• _EXERCISE_
Each line from the one containing "Bell Captains and" to the end of the listing below must be retyped exactly, with no line left out and none added.

════════════════════

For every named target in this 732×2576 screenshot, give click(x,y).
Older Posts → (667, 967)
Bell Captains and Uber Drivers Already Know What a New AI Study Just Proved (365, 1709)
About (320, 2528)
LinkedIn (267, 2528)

════════════════════

• _PROBLEM SOLUTION_
Bell Captains and Uber Drivers Already Know What a New AI Study Just Proved (365, 1709)
About (320, 2528)
LinkedIn (267, 2528)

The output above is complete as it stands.